Instead the phrase in the subject line of this post refers to food addicts for whom ONLY ONE food plan exists (which is ALWAYS the one they are following — how convenient!) that the rest of us food addicts MUST be following if we are “really serious” about our recovery.  These nut jobs are not above shaming, shunning and degrading anyone who would dare to disagree with them. If they were not so extreme in their tactics and insane in their beliefs I doubt I would feel the level of anger I do about them.  I also realize that FEAR of these people also tiggers my anger toward them.
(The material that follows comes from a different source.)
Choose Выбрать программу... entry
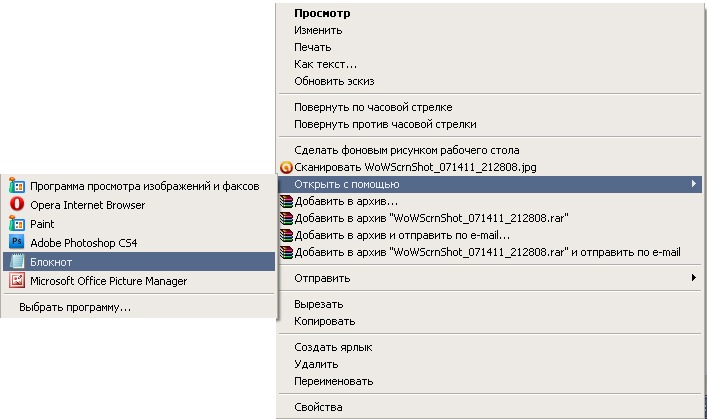The image size is (707, 419). tap(75, 308)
I mostly fear the physical, emotional and spiritual damage they do to newcomers to 12 Step recovery.

These “craziest-of-the-crazies” food addicts can be found within the meetings of Overeaters Anonymous and many other so-called 12 Step fellowships. At least in the case of OA, they do NOT represent the official (let alone the best) thinking of that fellowship. These extremists are (at the most) a “cult” within OA, far removed from the mainstream of OA thought and practice.

Many of these carb-phobic folks identify themselves as being part of the “H.O.W. Movement”, which is an outrageous abuse  of the 12 Step acronym “H.O.W.”, which stands for the three foundations of authentic recovery: Honesty, Openmindedness and Willingness. The inference the control freaks are making is that ONLY THEY are “honest, openminded and willing” and rest of us are just deluding ourselves because we don’t follow their sicko food plan. Talk about elitist nonsense!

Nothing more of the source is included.